One of Canon’s PowerShot G series of compact cameras has won the AP Enthusiast Compact of the Year Award for the past three years. Could the new PowerShot G12 make it four years in a row? Richard Sibley investigates
Viewfinder, LCD, Live View and Video
The Canon PowerShot G12 is one of the few compact cameras still to feature an optical viewfinder. Unfortunately, this particular feature is one of the G12’s worst. While it is nice that it has an optical viewfinder, some may think that improvements in LCD screens have rendered the viewfinder on the G-series cameras irrelevant. It is small, suffers chromatic aberrations and the lens appears in the frame when set to its widest focal length. There is also no indication of the current exposure settings or the AF point that is in use. However, many traditionalists prefer an optical viewfinder, particularly when shooting in bright sunlight.
Also, as the G12 is not a reflex camera, the viewfinder doesn’t show the exact image that will be captured so it’s not much use for precise framing. In my opinion, when it comes to releasing the G12’s successor, Canon would be better off taking a leaf out of Fujifilm’s book and using a hybrid optical and electronic viewfinder like the one in the new Fujifilm X100. This would allow digital information to be seen in the optical viewfinder, allowing the best of both worlds.
Measuring 2.8in, the LCD screen of the G12 is slightly smaller than the 3in screens we are used to seeing in current DSLRs and some compact cameras, but this is in order to accommodate the articulation.
Also, with approximately 461,000 dots, it is of a reasonably high resolution given its size and the fact that it is a compact camera.
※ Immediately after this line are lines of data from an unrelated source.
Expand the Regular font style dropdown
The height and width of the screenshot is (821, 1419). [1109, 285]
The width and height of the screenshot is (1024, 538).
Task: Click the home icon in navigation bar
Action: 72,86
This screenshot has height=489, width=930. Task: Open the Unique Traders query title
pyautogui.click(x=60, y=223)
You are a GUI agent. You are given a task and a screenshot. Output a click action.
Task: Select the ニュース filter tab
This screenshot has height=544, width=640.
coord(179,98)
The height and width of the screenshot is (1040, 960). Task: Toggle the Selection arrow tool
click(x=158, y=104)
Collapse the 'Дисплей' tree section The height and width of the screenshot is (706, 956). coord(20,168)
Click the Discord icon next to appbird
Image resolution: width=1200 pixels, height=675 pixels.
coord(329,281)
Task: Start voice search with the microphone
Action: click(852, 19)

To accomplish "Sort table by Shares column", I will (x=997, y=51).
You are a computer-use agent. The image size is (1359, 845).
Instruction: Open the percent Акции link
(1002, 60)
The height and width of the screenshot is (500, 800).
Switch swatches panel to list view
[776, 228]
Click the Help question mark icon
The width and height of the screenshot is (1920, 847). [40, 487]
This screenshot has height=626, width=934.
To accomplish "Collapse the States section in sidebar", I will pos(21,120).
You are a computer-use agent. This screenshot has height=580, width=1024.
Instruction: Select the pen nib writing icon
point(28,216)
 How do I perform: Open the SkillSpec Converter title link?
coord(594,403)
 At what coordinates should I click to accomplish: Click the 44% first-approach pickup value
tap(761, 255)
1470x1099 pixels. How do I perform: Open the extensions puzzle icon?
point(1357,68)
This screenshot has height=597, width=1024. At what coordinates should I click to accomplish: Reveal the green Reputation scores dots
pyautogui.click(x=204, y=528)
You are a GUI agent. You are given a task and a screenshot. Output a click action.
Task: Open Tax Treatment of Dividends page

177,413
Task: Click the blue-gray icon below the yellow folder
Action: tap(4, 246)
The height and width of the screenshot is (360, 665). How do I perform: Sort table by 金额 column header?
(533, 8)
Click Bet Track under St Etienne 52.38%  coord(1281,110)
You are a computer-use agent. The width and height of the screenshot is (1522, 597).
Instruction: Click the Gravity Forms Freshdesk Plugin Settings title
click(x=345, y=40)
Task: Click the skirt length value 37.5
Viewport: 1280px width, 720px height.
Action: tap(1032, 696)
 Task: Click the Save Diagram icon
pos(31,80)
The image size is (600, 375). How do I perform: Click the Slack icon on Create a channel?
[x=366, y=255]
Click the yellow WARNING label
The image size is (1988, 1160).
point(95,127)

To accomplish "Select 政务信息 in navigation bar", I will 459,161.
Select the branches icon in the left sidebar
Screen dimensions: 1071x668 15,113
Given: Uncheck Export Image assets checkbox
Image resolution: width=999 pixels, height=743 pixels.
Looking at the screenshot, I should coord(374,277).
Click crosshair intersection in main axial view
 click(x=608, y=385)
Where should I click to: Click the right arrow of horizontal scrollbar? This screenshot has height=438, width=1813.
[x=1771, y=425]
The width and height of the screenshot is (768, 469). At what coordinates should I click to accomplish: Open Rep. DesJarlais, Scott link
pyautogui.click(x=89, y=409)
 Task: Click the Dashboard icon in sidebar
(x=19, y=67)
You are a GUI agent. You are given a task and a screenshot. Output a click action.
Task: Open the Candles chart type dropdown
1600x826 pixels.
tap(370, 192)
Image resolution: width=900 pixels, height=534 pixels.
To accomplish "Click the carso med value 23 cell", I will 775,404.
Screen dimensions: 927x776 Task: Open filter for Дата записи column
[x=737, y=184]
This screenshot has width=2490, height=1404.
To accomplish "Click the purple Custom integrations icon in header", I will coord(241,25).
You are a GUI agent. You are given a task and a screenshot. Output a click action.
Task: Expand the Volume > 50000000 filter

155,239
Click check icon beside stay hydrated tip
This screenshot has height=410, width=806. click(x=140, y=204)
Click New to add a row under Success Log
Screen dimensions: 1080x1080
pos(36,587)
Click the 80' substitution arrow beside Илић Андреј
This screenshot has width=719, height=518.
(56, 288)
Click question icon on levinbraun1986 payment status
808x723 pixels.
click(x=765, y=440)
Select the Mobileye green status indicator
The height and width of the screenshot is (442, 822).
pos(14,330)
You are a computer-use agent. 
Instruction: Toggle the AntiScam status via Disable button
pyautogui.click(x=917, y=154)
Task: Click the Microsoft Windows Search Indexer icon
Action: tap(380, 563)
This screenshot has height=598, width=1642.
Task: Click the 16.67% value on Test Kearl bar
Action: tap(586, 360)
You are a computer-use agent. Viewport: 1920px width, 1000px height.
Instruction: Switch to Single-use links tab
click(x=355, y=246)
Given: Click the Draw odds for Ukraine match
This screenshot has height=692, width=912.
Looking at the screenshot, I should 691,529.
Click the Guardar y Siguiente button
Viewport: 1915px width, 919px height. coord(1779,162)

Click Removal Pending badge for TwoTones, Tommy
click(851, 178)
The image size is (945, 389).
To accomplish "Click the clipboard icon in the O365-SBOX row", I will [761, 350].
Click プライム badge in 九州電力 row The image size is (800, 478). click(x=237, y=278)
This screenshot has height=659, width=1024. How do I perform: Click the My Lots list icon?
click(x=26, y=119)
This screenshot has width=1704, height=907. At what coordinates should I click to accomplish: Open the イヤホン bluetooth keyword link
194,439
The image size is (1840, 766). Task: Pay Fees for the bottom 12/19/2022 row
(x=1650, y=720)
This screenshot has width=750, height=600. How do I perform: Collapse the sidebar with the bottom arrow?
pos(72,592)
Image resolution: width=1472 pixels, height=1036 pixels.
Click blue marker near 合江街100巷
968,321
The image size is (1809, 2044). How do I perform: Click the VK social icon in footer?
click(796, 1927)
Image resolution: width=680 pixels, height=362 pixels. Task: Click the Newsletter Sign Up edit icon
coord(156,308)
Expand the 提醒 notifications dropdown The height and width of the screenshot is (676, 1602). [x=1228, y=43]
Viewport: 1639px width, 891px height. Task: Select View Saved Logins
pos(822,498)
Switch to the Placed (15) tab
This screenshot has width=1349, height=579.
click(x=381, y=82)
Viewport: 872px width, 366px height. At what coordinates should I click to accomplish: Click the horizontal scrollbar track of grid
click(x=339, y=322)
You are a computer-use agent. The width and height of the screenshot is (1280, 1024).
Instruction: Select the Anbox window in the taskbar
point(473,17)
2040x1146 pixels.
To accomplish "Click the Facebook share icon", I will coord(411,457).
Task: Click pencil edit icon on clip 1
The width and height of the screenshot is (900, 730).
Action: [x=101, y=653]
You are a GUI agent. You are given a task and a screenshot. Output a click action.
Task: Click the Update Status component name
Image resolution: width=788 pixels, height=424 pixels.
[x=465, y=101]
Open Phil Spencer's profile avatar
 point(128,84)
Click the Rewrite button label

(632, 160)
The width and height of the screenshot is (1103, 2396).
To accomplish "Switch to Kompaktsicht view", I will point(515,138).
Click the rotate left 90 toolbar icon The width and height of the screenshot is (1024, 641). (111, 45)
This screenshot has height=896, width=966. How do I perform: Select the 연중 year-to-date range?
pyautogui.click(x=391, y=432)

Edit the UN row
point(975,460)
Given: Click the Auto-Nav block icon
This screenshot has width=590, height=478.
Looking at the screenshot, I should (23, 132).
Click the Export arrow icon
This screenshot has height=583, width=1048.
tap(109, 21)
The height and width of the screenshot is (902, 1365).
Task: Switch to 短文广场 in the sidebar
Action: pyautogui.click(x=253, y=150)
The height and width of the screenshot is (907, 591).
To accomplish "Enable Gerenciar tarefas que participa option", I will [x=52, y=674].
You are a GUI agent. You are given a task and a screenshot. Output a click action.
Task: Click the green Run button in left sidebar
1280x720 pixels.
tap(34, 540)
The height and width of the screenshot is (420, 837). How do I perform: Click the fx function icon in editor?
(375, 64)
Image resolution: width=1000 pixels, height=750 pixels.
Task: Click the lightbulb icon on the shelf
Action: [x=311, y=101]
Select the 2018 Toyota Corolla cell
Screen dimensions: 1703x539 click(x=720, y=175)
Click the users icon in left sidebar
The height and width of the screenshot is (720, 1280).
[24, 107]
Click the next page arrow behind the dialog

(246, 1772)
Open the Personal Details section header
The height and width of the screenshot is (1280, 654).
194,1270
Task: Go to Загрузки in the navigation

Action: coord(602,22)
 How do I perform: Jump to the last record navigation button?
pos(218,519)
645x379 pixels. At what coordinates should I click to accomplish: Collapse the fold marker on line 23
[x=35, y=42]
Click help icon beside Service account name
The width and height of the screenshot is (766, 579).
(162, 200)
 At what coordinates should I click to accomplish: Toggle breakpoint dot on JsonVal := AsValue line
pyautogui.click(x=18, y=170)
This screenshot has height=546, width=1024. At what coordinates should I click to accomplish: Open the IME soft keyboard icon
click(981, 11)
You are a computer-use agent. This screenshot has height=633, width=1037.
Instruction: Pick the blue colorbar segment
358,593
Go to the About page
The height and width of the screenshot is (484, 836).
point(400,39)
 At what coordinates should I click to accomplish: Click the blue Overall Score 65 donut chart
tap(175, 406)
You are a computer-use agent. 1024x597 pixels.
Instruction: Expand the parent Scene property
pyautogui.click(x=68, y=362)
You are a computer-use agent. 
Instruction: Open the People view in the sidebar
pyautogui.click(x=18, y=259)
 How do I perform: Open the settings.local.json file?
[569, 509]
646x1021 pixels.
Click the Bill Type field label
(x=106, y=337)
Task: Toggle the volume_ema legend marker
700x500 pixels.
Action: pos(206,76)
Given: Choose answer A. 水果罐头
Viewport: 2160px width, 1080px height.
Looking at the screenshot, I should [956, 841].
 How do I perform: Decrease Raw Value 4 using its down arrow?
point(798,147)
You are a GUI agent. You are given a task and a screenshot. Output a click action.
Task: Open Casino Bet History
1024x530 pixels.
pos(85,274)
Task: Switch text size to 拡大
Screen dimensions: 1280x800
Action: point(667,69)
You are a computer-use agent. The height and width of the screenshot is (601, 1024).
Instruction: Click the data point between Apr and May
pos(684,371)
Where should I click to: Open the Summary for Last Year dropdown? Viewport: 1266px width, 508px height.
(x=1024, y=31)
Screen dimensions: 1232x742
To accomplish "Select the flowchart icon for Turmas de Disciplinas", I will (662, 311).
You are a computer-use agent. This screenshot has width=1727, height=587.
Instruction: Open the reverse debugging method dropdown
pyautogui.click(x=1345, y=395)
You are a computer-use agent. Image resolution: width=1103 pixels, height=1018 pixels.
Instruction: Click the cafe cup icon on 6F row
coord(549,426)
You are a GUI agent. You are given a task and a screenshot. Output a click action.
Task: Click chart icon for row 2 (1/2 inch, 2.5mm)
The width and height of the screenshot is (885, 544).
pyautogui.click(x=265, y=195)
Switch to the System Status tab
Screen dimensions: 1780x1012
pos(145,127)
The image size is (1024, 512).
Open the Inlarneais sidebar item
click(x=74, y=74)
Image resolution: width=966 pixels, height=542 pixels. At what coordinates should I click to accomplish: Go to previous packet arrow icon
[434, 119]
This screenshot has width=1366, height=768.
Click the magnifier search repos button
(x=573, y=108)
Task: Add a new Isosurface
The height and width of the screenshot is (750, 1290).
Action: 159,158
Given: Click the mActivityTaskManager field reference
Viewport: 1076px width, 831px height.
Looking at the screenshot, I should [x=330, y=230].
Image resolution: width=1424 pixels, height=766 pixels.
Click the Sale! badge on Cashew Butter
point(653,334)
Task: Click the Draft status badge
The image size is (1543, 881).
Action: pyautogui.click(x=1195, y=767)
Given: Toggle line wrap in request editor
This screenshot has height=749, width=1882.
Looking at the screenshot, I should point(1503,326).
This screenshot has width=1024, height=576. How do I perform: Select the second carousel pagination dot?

In use, I found the screen bright and clear, and the articulation makes it easy to shoot low-angle images.
The introduction of 1280×720-pixel HD video capture is an inevitable, and welcome, addition to the G series. Video is saved using the H.264 codec with sound recorded in stereo, using two built-in microphones either side of the camera’s hotshoe. The internal microphones are far enough away from the lens that they do not pick up the sound of the lens zooming, but they do pick up the sound of the zoom control springing back into position, so you need to be careful to release this slowly.
Video quality is good, with no signs of sensor wobble. However, most of the exposure settings are fully automated and there is little control over the video settings besides colour control. Focus is locked before the video capture starts.